Last year marked the first time that the Sundance Directors Lab was held outside of Utah, offering a preview of sorts to the institute’s decision to move the main festival out of Park City, Sundance’s home since it was founded by Hollywood icon Robert Redford more than four decades ago.
“The Sundance (Directors Lab was) held last June, and they were a big success,” Zuckerman said. The program, which connects directors with expert creative advisers to help them refine their films and screenplays, will return to Estes Park this summer.
The Stanley Hotel is a fitting location for a high-profile Hollywood gathering, as the 116-year-old, 140-room hotel served as inspiration for Stephen King’s “The Shining” novel, which became a horror-genre classic when it was adapted for the silver screen by director Stanley Kubrick.
The Stanley’s ownership group and Colorado officials have for months been engaged in a complicated transaction that, when complete, is expected to allow a state agency to take over the property and facilitate the completion of the long-planned but notoriously stubborn-to-build Stanley Film Center, which will celebrate the horror genre and could host future Sundance events.
Once complete, the center will be “a two-story building with approximately 64,735 square feet, to include an approximately 864-seat outdoor amphitheater with a fire capacity of 1,200 (including standing room), an event center, a film museum, a sound stage and related amenities, to be constructed adjacent to the main hotel building and connected to the concert hall,” according to state documents.

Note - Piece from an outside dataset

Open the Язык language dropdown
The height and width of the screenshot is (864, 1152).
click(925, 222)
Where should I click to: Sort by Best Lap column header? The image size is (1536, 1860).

The project also includes the addition of “more guest rooms and building a new guest entrance to take in more guests and further support the success of the film center.”
Blumhouse Productions LLC, the juggernaut production company behind horror films and franchises such as “Get Out,” “Five Nights at Freddy’s,” “The Purge” and “Paranormal Activity,” will serve as the film center’s exclusive exhibit curator. Boulder beat out Sundance’s long-time home of Park City, Utah, as well as Cincinnati — the two other finalists — in March for the right to host the festival for a decade starting in 2027.